_The task_.
Retype each of the following records word for word, leaving out the pictures.

_Records provided_.
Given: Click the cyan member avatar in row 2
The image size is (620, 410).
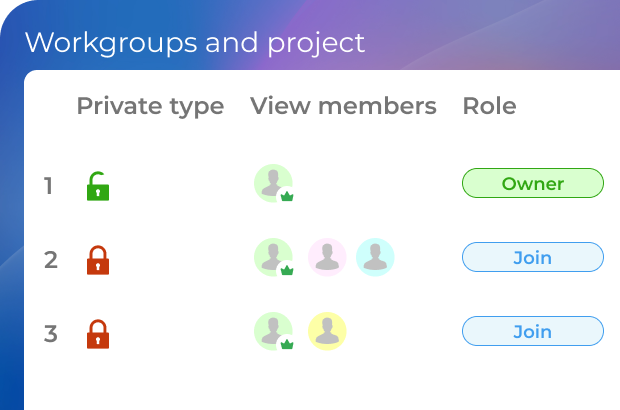Looking at the screenshot, I should pos(375,257).
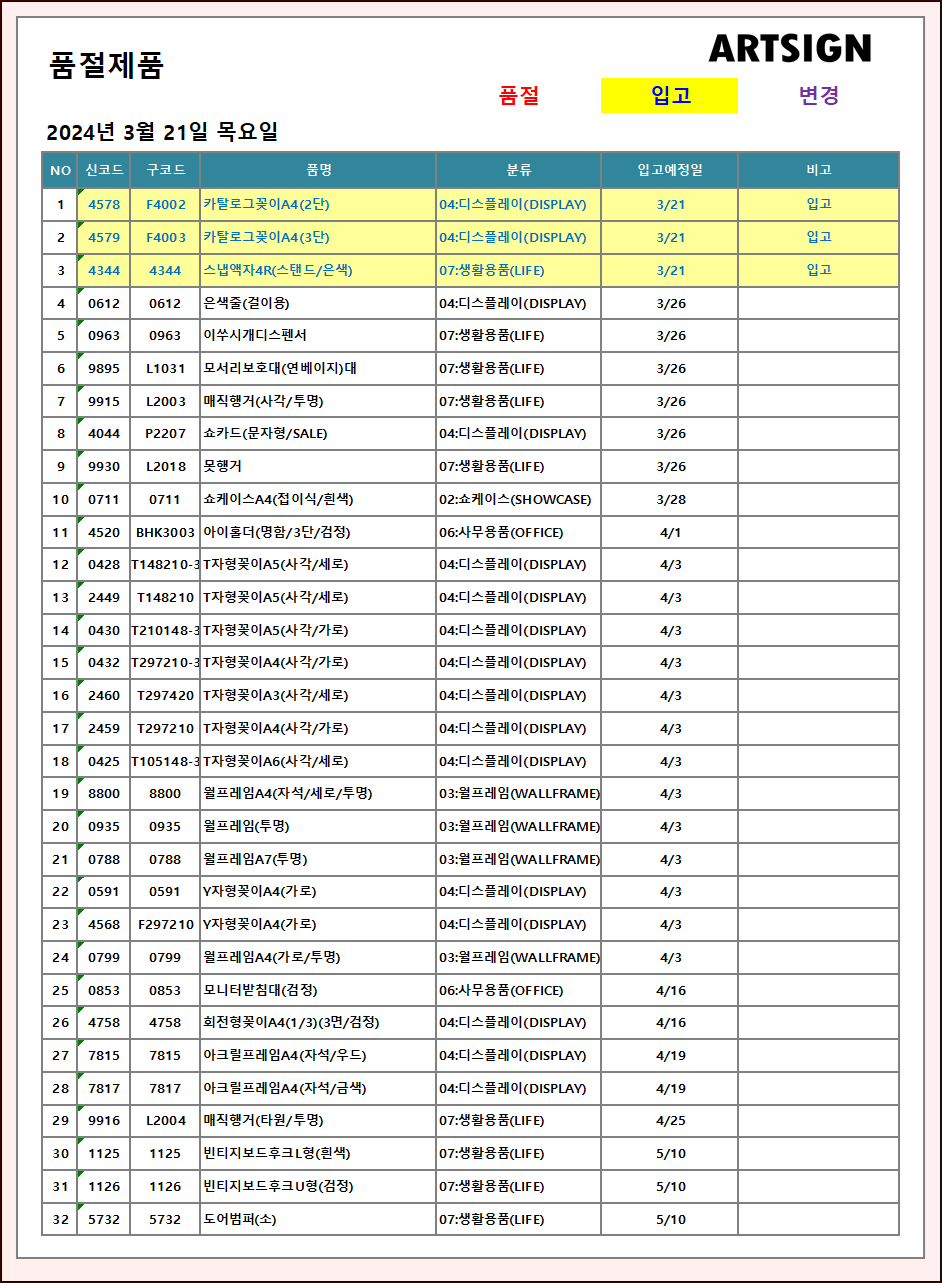Open the 카탈로그꽂이A4(2단) product entry

click(266, 205)
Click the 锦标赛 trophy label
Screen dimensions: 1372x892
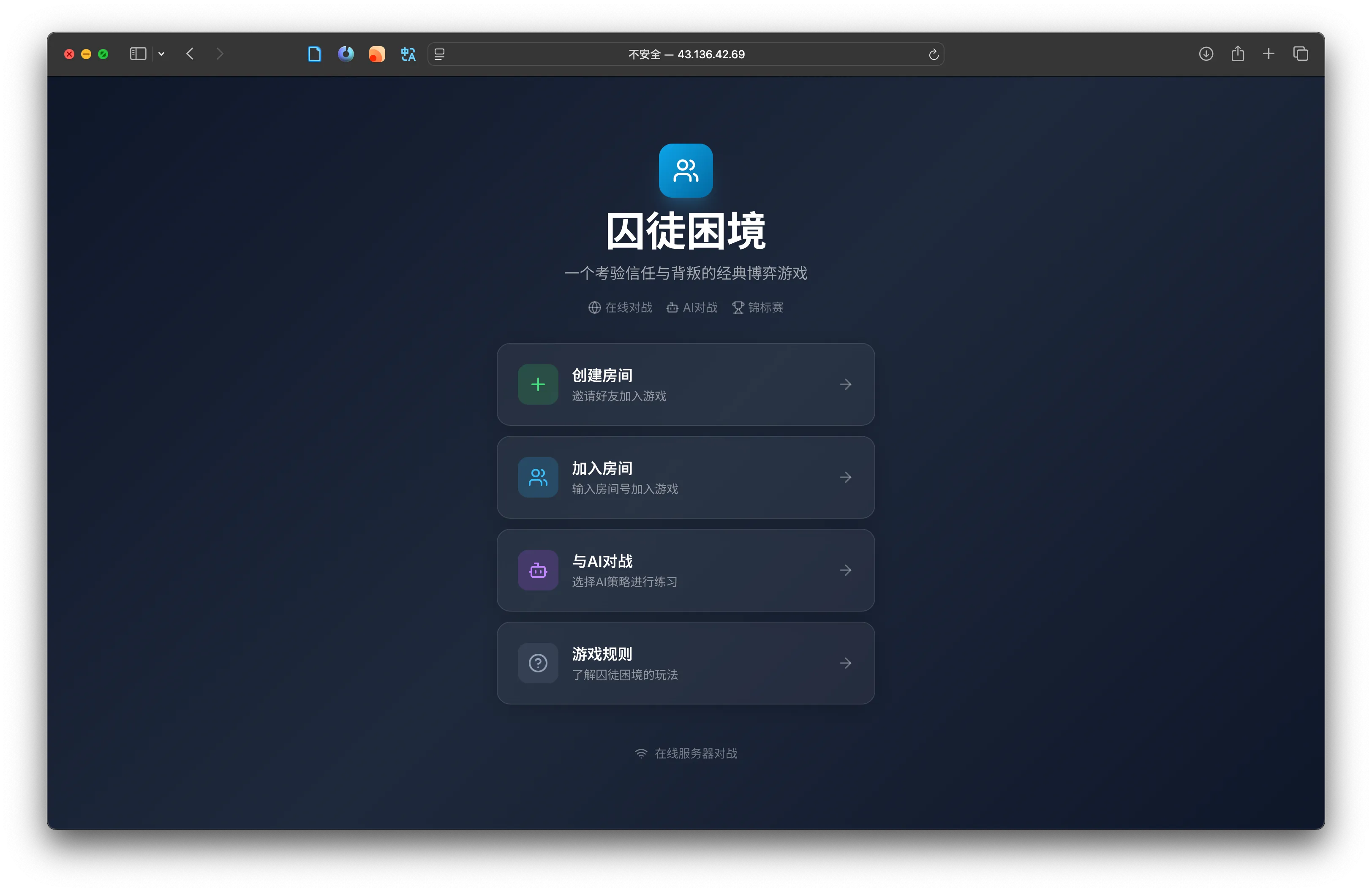coord(765,308)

_Exercise solution_.
Given: Click the cyan member avatar in row 2
The image size is (620, 410).
Looking at the screenshot, I should pos(375,257).
Open the 카탈로그꽂이A4(2단) product entry

click(266, 205)
Click the 锦标赛 trophy label
Screen dimensions: 1372x892
coord(765,308)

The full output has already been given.